Exercise goal
What you return should be the complete data below, word for word, with no pictures in it.

(Given data begins)

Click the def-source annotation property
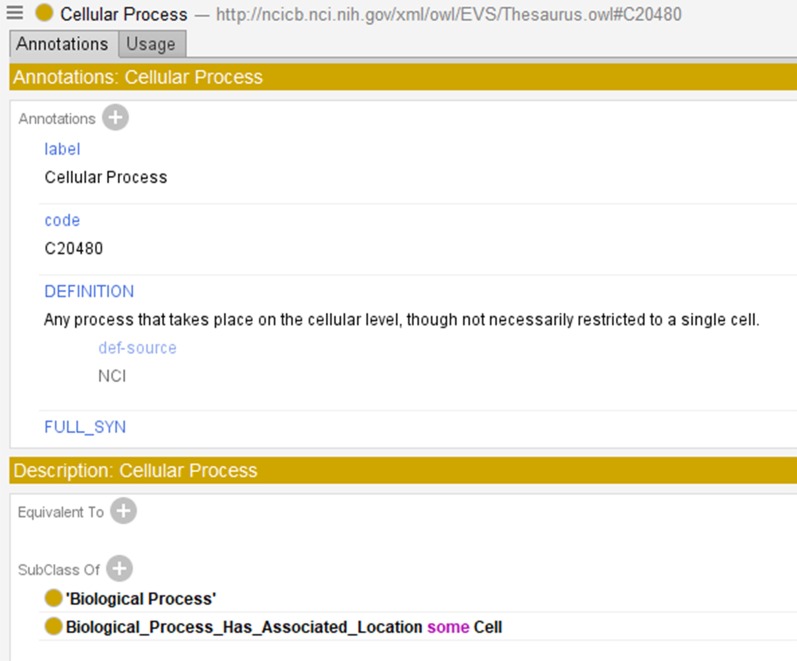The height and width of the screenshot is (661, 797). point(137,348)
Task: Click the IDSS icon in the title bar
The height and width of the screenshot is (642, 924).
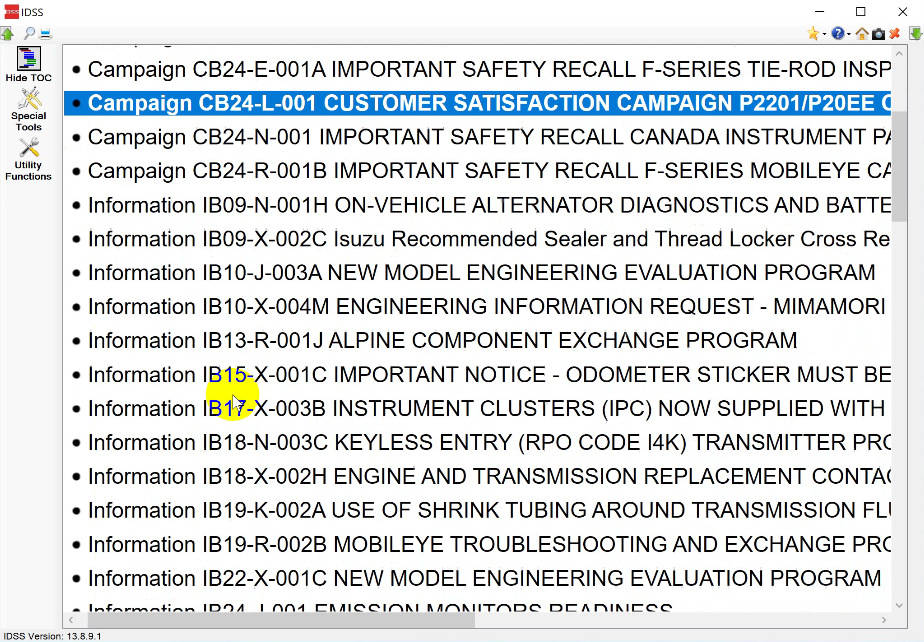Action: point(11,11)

(Given data ends)

Task answer
Click the def-source annotation property
The height and width of the screenshot is (661, 797). point(137,348)
Task: Click the IDSS icon in the title bar
The height and width of the screenshot is (642, 924).
Action: point(11,11)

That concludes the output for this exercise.